Use CAST to convert it to int

http://arduino.sundh.com/2012/11/decision-maker-with-leds/

This function is from the second link posted by BillHo

 void getRandomNo() {
  int rand = random(10,13);
  if(rand == previousNo) {
    getRandomNo();
  } else {
    randomNumber = rand;
    previousNo = randomNumber;
  }

(SNIPPET from second link posted by BillHo

raschemmel:
This function is from the second link posted by BillHo

 void getRandomNo() {

int rand = random(10,13);
  if(rand == previousNo) {
    getRandomNo();
  } else {
    randomNumber = rand;
    previousNo = randomNumber;
  }





(SNIPPET from second link posted by BillHo

This is a very dangerous solution as

  • it is a recursive function which will randomly eat the complete heap/stack (chance it will repeat is 1 in 3, that is fairly big.)
  • it can continue indefinitely (in theory) causing deadlock

non recursive version 1:

void getRandomNo() 
{
  int rand;
  do 
  {
    rand = random(10,13);
  }
  while (rand == previousNo) ;
  randomNumber = rand;
  previousNo = randomNumber;
}

This variation will not eat the stack but can still run indefintely (livelock).

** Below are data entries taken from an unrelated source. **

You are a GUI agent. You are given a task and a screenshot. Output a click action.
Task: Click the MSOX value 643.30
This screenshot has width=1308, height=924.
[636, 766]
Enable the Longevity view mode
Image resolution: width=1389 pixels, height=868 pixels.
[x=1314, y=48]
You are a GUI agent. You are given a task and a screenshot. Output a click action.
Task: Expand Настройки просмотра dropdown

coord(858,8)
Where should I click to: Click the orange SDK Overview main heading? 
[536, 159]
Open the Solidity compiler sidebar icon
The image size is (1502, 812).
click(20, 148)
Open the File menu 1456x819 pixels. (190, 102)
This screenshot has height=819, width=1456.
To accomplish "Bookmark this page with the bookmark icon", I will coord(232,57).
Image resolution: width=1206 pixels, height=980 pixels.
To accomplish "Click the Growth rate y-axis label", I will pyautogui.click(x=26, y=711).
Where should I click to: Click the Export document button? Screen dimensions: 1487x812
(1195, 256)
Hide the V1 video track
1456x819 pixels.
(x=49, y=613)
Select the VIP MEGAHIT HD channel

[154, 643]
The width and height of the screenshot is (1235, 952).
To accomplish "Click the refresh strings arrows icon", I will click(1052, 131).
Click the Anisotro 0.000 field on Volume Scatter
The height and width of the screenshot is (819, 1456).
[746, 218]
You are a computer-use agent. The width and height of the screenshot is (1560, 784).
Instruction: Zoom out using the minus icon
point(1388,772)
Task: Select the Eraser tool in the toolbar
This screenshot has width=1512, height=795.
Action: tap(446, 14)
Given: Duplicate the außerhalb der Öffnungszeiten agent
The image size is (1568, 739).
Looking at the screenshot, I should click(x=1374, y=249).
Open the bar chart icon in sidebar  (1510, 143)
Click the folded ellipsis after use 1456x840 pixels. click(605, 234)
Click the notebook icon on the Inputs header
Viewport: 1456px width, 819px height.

non recursive version 2, constant time, no livelock.

void getRandomNo() 
{
  // all possible values
  int ar[3] = { 10, 11, 12 };  

  // remove previous random value from the array 
  for (int i=0; i< 2; i++)
    if (ar[i] == previousNo)  
    {
      ar[i] = ar[2];
      break;
    }

  // make a selection from the remaining values
  int idx = random(2);  // note the 2 instead of 3.
  randomNumber = ar[idx];
  previousNo = randomNumber;
}

Yes, although this seems to work it has a new drawback that it does not scale very well
(assume you need a random number 0..20000 => the array won't fit in memory)

version 3:

// the [] and <>  and () in the comments are 3 scenarios...
void getRandomNo() 
{
  int min = 10;
  int max = 13;
  int rangeSize = max - min;  // == 3

  int rand = random(rangesize) + min  // (10)  [10]  <12>
  if (rand == previousNo)    //  (false)  [true] <true>
  {
    int offset = random(rangeSize -1) + 1;   //   { 1.. rangeSize-1 }   [1]    <2>
    rand = rand + offset;  //    [11]  <14>
    if (rand >= max) rand = rand - max + min; // wrap if needed //  [11] is OK  <14> ==>  <11>
  }
  randomNumber = rand;  //  (10) [11] <11>  
  previousNo = randomNumber;
}

This version is

  • not recursive, will not eat stack
  • will not livelock as there are no loops
  • the runtime depends only on the 'collision' with the previous random number, longest path = ~2x short path
  • scales up for any continuous range,
  • no large footprint -> hold no array of values.

For non continuous ranges a solution needs a more complex range administration (left as homework :slight_smile:

Hello jarofgalaxies

I want to randomly select the LEDs that light up at the same time that correspond with the statistics.

Can you explain what you mean about the "statistics"?